» EXERCISE: Repeat the lines of the listing below word for word, starting at the line that contains "Given: Uncheck the 河道水质 point type" and ending at the line that contains "Open the Estilo dropdown set to Normal", including both of those lines.

» PROVIDED ENTRIES:
* start *
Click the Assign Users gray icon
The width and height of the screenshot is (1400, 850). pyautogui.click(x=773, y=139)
* end *
* start *
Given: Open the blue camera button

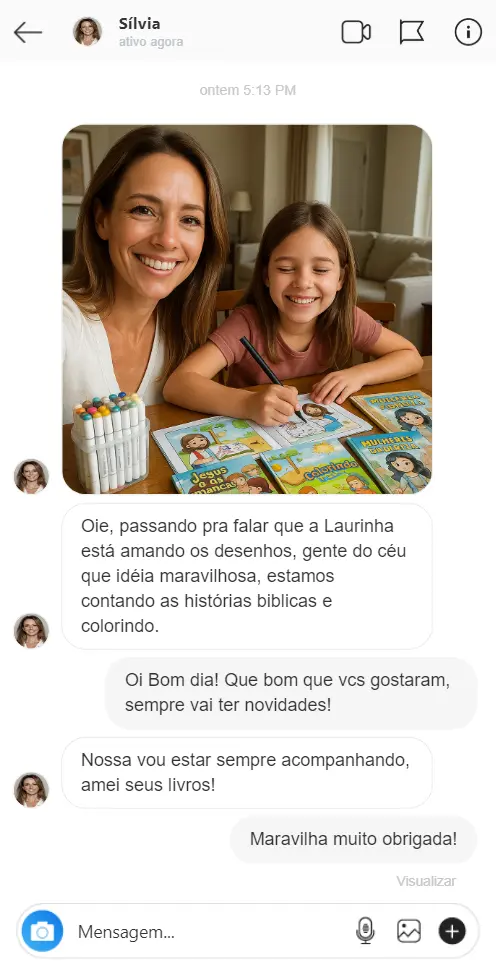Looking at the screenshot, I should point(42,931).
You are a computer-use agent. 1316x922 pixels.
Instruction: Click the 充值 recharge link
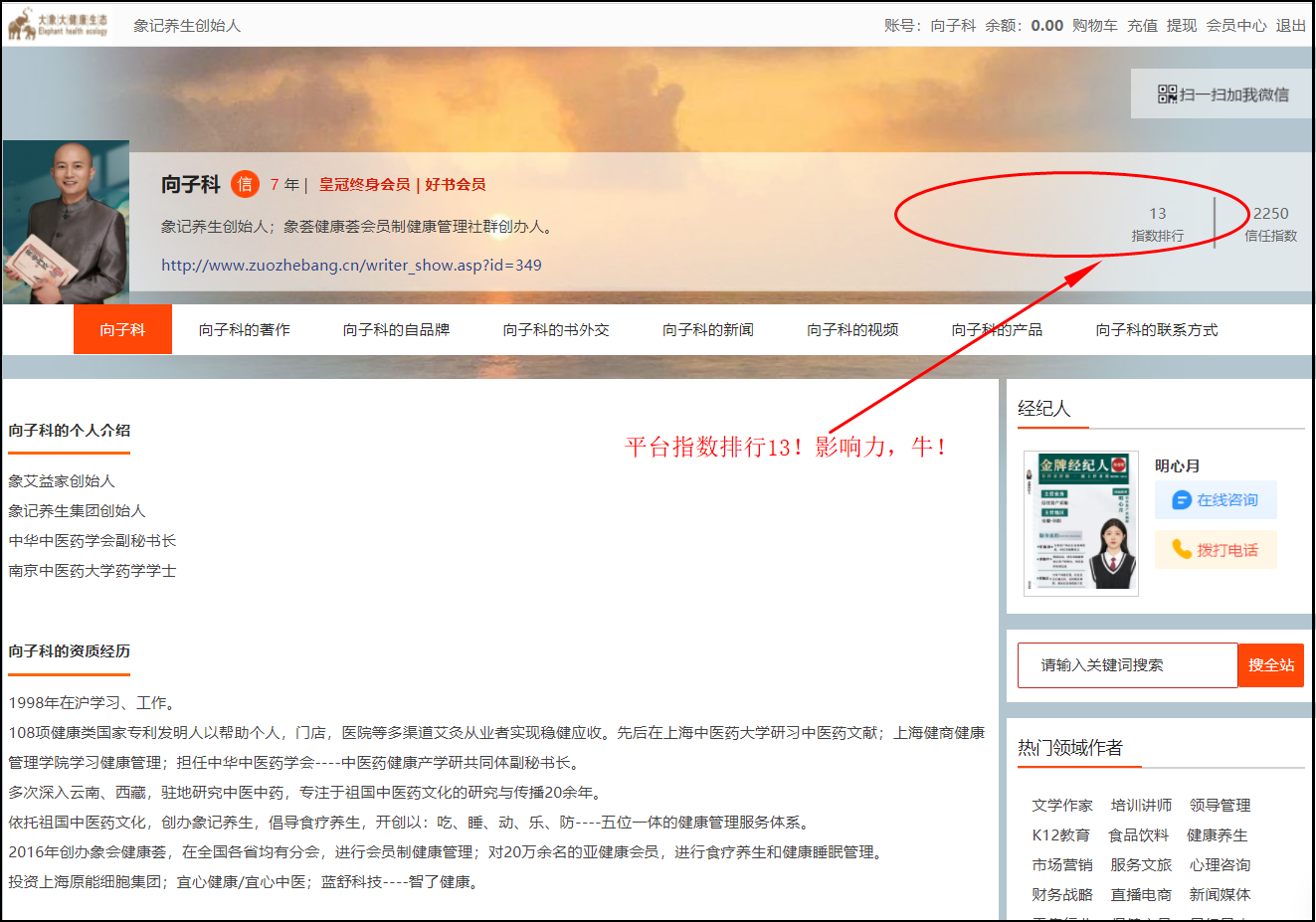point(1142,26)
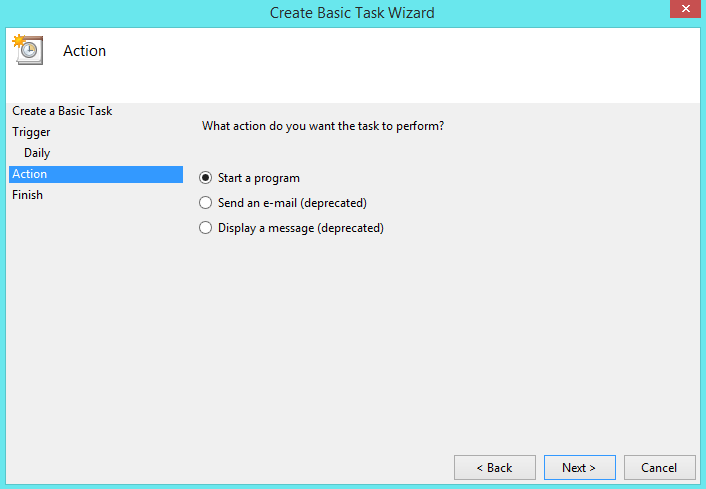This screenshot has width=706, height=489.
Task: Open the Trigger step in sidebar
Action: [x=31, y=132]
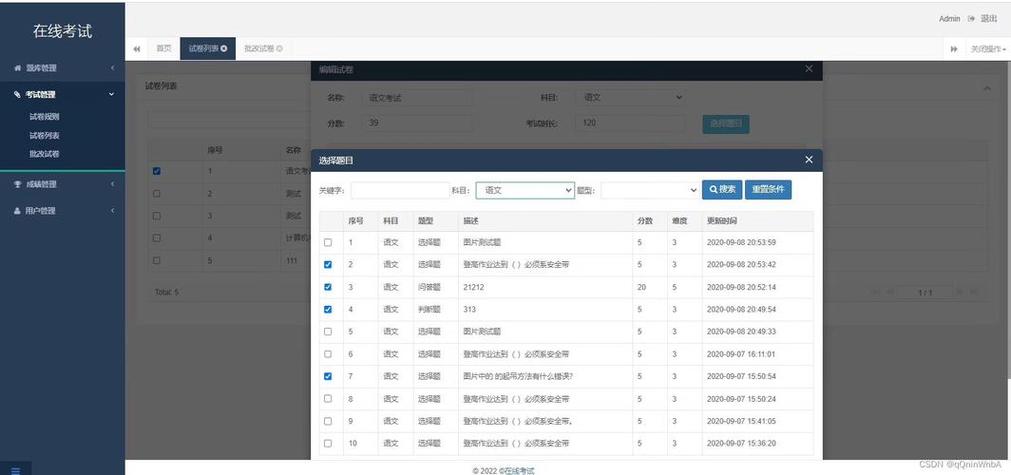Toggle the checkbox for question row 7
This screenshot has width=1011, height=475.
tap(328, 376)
* end *
* start *
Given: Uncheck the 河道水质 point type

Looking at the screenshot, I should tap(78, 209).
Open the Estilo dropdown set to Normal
* end *
» ANSWER TO THE PROBLEM:
Given: Uncheck the 河道水质 point type

Looking at the screenshot, I should tap(78, 209).
Open the Estilo dropdown set to Normal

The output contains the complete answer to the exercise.